----- Selected text
OSDir


[Date Prev][Date Next][Thread Prev][Thread Next][Date Index][Thread Index]

Re: Mocking airflow (similar to moto for AWS)


Thanks! I like the suggestion about testing hooks rather than whole DAGs -
we will certainly use it in the future. And BDD is the approach I really
like - thanks for the code examples! We might also use it in the near
future. Super helpful!

So far we mocked hooks in our unit tests only (for example here
<https://github.com/PolideaInternal/incubator-airflow/blob/master/tests/contrib/operators/test_gcp_compute_operator.py#L241>)
- that helps to test the logic of more complex operators.
@Anthony - we also use a modified docker-based environment to run the tests
(https://github.com/PolideaInternal/airflow-breeze/tree/integration-tests)
including running full Dags. And yeah missing import was just an
exaggerated example :) we also use IDE/lints to catch those early :D.

I think still there is a need to run whole DAGs on top of testing operators
and hooks separate. This is to test a bit more complex interactions between
the operators. In our case we use example dags for both documentation and
running full e2e integration tests (for example here
https://github.com/PolideaInternal/incubator-airflow/blob/master/airflow/contrib/example_dags/example_gcp_compute.py).
Those are simple examples but we will have a bit more complex interactions
and it would be great to be able to run them quicker. However if we get the
hook tests automated/unit-testable as well, maybe our current approach
where we run them in the full dockerized environment will be good enough.

J.
----------
Written task A » Say whether each statement agrees with the reply about mocking Airflow, answering yes or no and quoting the words that decide it: (i) the writer's team has so far mocked hooks only in unit tests; (ii) the writer thinks whole DAGs need not be run once operators and hooks are tested separately; (iii) the team uses example dags only for documentation.
Written task B » Rewrite as a short list the paragraph of the reply about mocking Airflow that begins "I think still there is a need", keeping its main facts.
----- Data provided
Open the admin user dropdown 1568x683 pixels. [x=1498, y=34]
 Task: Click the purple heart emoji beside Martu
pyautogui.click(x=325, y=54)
----------
Expected answer A »
(i) Yes: "So far we mocked hooks in our unit tests only"
(ii) No: "I think still there is a need to run whole DAGs on top of testing operators and hooks separate."
(iii) No: "we use example dags for both documentation and running full e2e integration tests"

Expected answer B »
- Whole DAGs still need to run, in addition to separate tests of operators and hooks, to test more complex interactions between operators.
- The team's example dags serve both as documentation and as full e2e integration tests.
- The current examples are simple, but more complex interactions are coming, and running them faster would help.
- If hook tests also become automated and unit-testable, running the examples in the full dockerized environment may be good enough.